T. magnifica, invece, immagazzina il suo materiale genetico in scomparti che i ricercatori chiamano pepins, dal francese per semi di frutta. È una rivelazione significativa perché fino ad ora, si riteneva che la conservazione del DNA all’interno di un compartimento legato alla membrana fosse appannaggio delle cosiddette cellule eucariotiche, che sono i mattoni degli organismi multicellulari.

Foresta di mangrovieFONTE IMMAGINE, PIERRE YVES PASCAL. – Didascalia immagine,
T. magnifica sfrutta la materia in decomposizione nei sedimenti attorno alle radici delle mangrovie

T. magnifica contiene molto DNA. Se si contano tutte le “lettere”, o basi, nel suo codice vitale, o genoma, ce ne sono circa 12 milioni. Ma in ogni cellula ci possono essere mezzo milione di copie del genoma.
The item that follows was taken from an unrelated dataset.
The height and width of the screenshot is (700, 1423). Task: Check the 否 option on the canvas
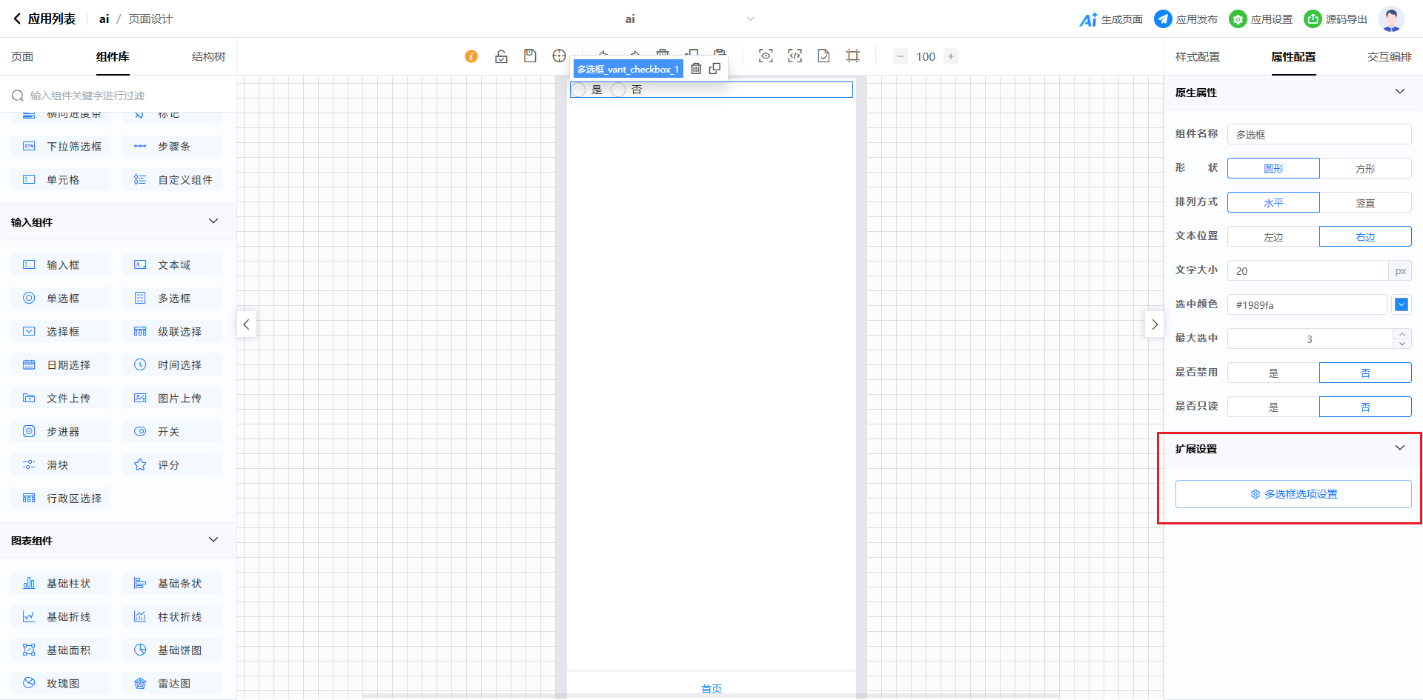pyautogui.click(x=618, y=90)
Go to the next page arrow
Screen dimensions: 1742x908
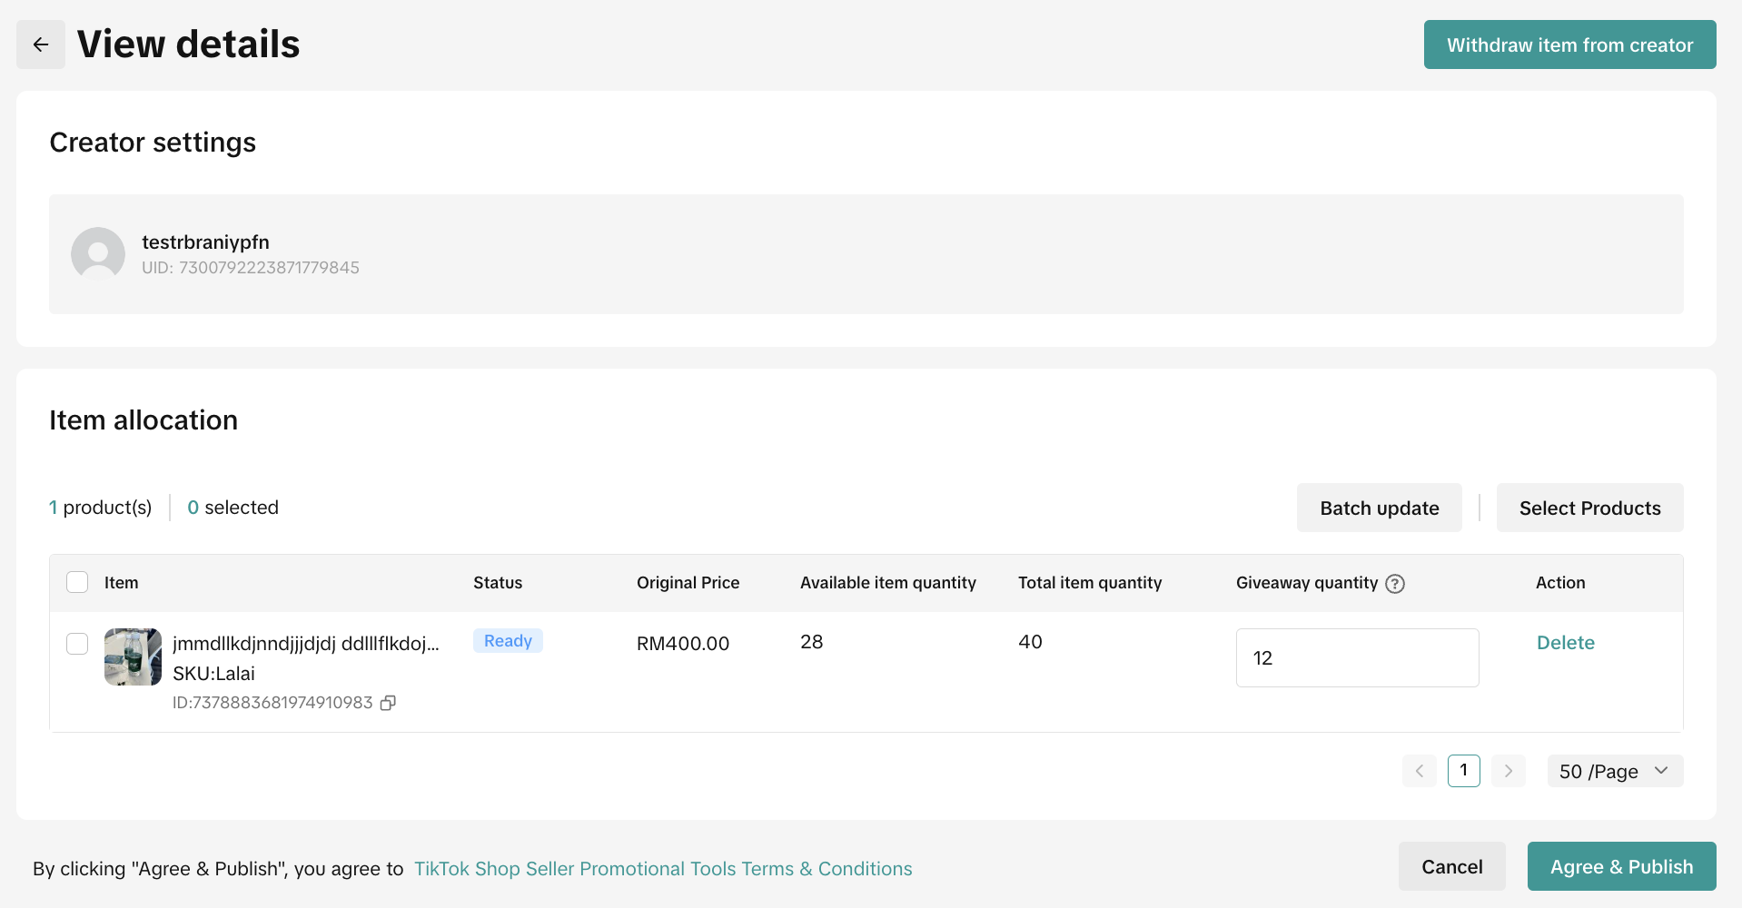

Se ora prendi la dimensione del genoma di 12 milioni di basi, la moltiplichi per il numero di copie del genoma – quindi, mezzo milione – ti ritroverai con circa 6.000 giga, o miliardi, di basi, di DNA. Per confronto, un essere umano diploide Il genoma ha una dimensione di circa sei giga basi. Quindi questo significa che il nostro Thiomargarita immagazzina diversi ordini di grandezza di DNA in più rispetto a una cellula umana“, ha spiegato la dott.ssa Tanja Woyke, anche lei del Lawrence Berkeley National Laboratory.

In tutto quel DNA, ci sono indizi sui fattori che guidano le grandi dimensioni dell’organismo. Alcuni geni associati all’allungamento sembrano duplicati e alcuni geni normalmente coinvolti nella divisione sembrano mancare.
BatterioFONTE IMMAGINE,JEAN-MARIE VOLLAND. – Didascalia immagine,
Il filamento T. magnifica ha la forma e le dimensioni di una ciglia umana

T. magnifica è un batterio chemiosintetico. Produce gli zuccheri di cui ha bisogno per alimentarsi ossidando i composti solforati prodotti dalla materia organica in decomposizione nei sedimenti della palude di mangrovie. Tutto ciò di cui ha bisogno è qualcosa di solido a cui aggrapparsi.

Li ho trovati attaccati a gusci di ostriche, foglie e rami, ma anche su bottiglie di vetro, bottiglie di plastica o corde“, ha affermato il prof. Olivier Gros, microbiologo dell’Università delle Antille. “Hanno solo bisogno di un substrato duro per essere in contatto con i solfuri e in contatto con l’acqua di mare per ottenere ossigeno e CO2. La più alta concentrazione di Thiomargarita che ho trovato era su un sacchetto di plastica, sfortunatamente“.

Il team di ricerca ha pubblicato la sua descrizione del batterio su Science Magazine. I ricercatori ammettono di avere ancora molto da imparare su come funziona questo batterio.

Questo progetto ha davvero aperto i nostri occhi sulla diversità microbica inesplorata che esiste. Stiamo davvero solo grattando la superficie e chissà quali cose interessanti dobbiamo ancora scoprire“, ha commentato il dottor Shailesh Date del Laboratory for Research in Complex Systems a Menlo Park negli Stati Uniti.